- PROBLEM STATEMENT:
Please transcribe every record below exactly, leaving out the pictures.

- DATA UNDER STUDY:
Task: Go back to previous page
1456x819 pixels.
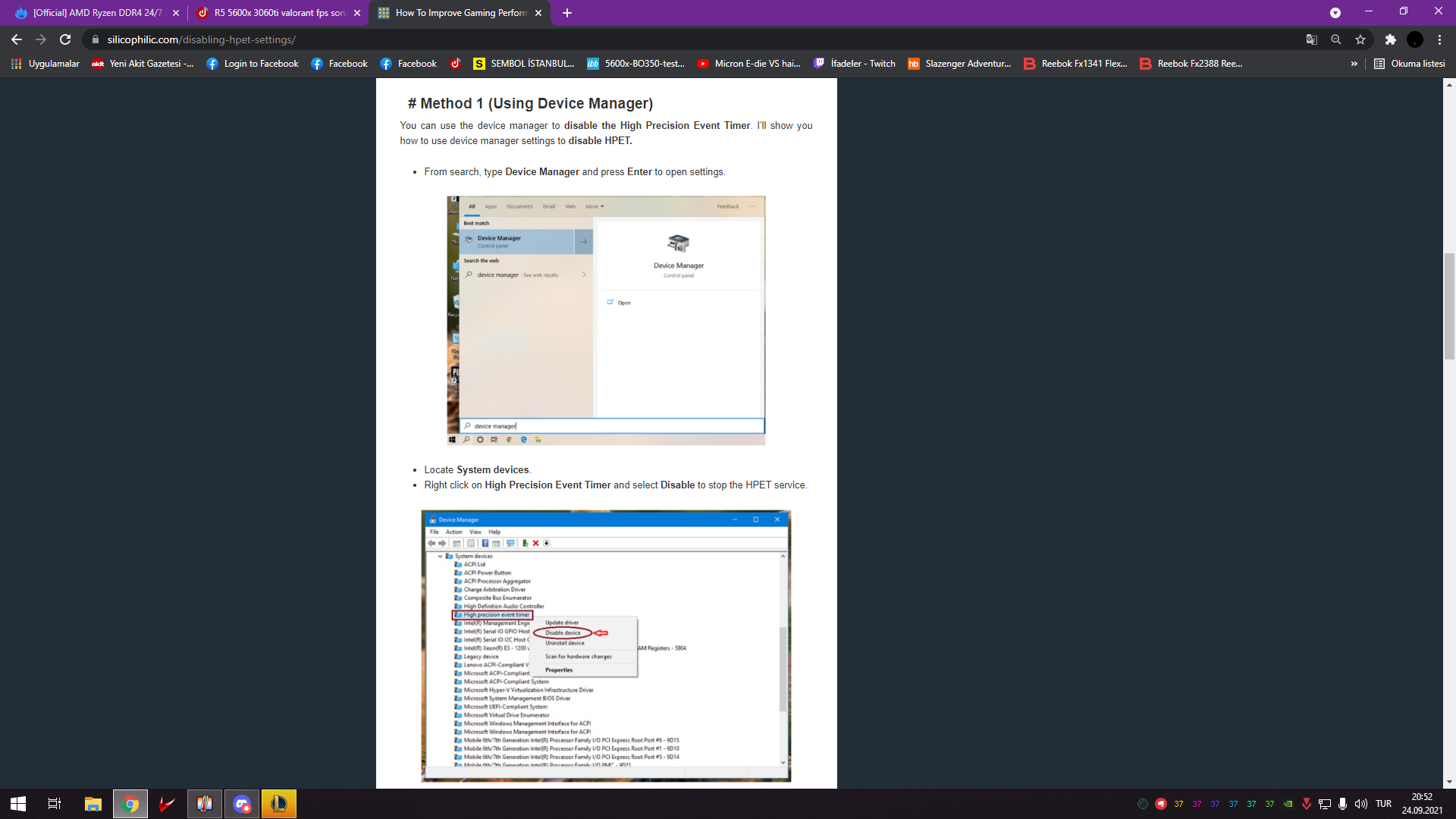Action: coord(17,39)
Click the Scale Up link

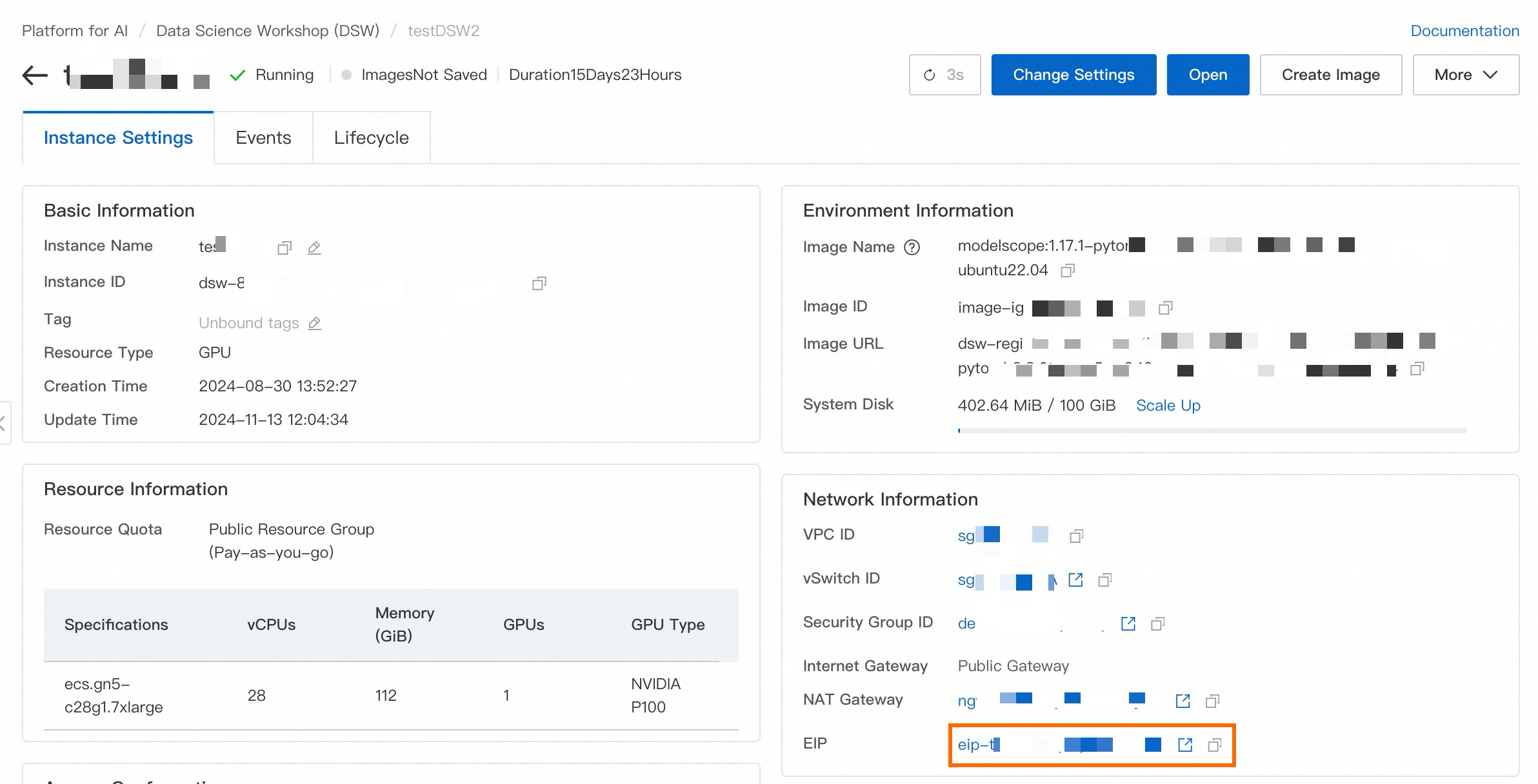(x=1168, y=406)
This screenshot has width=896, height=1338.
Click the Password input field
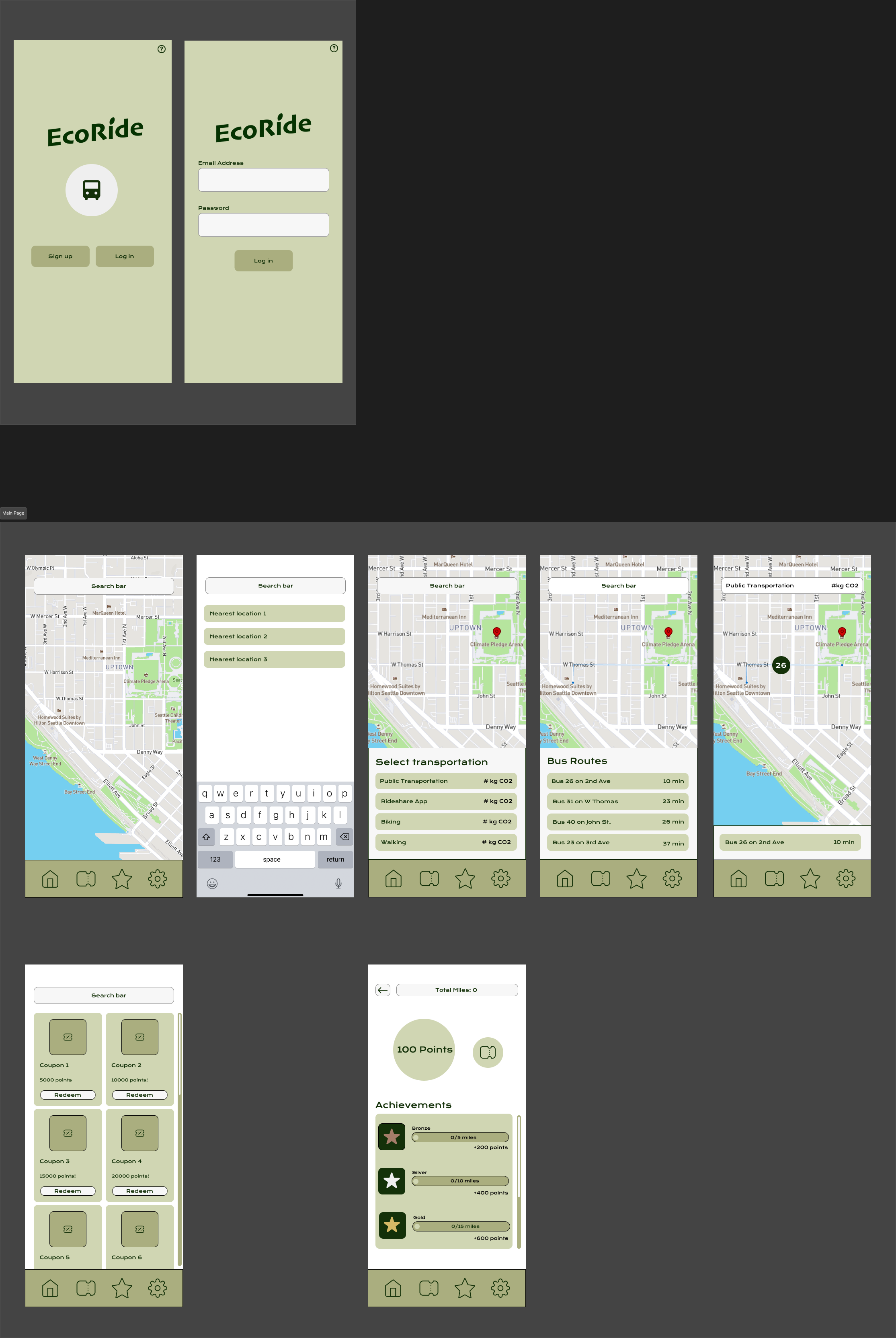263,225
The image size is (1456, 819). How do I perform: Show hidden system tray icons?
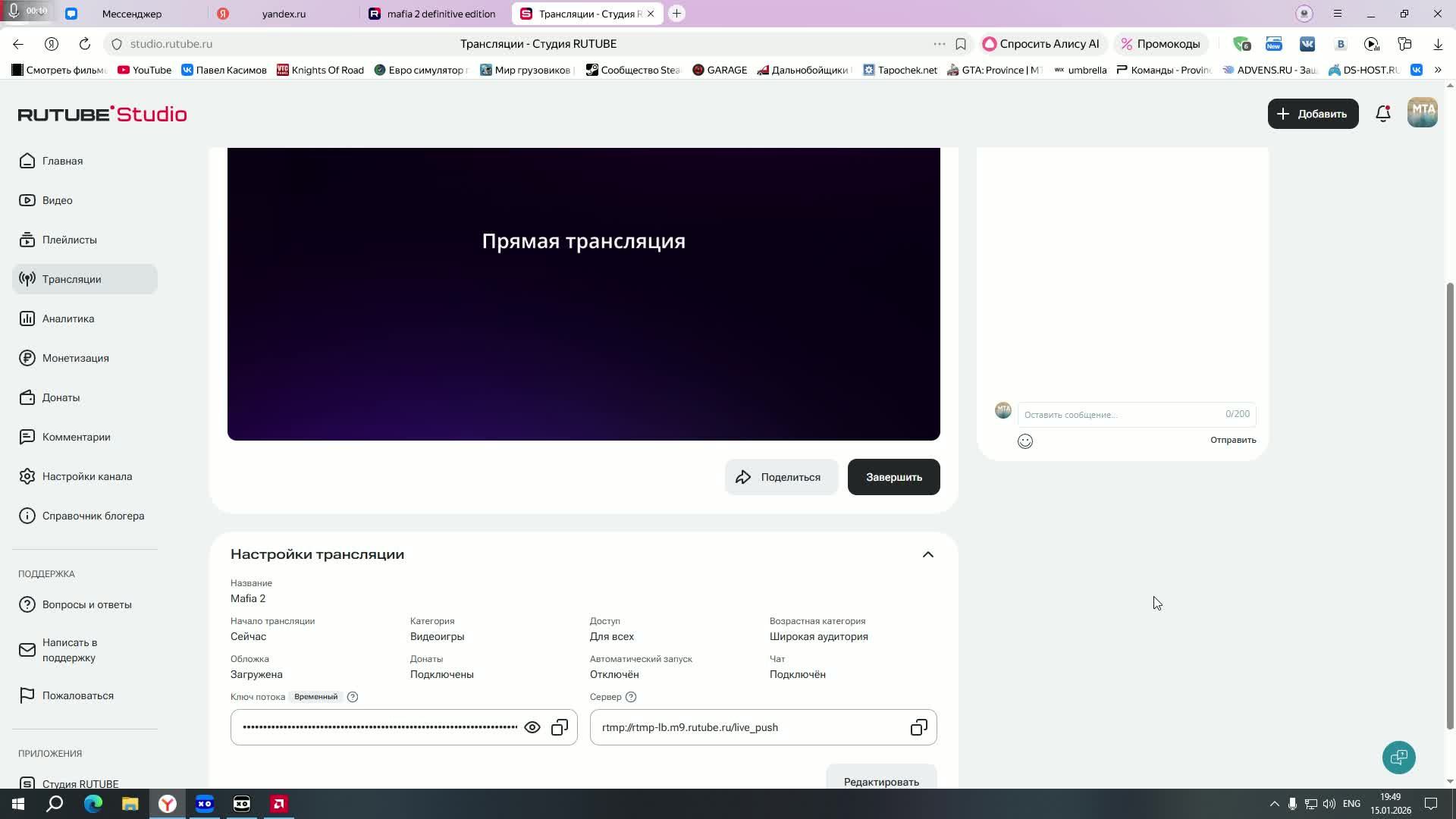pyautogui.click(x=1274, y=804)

- TASK RESULT:
Task: Go back to previous page
1456x819 pixels.
Action: coord(17,39)
Click the Scale Up link

(x=1168, y=406)
This screenshot has width=896, height=1338.
Click the Password input field
263,225
The image size is (1456, 819). How do I perform: Show hidden system tray icons?
pyautogui.click(x=1274, y=804)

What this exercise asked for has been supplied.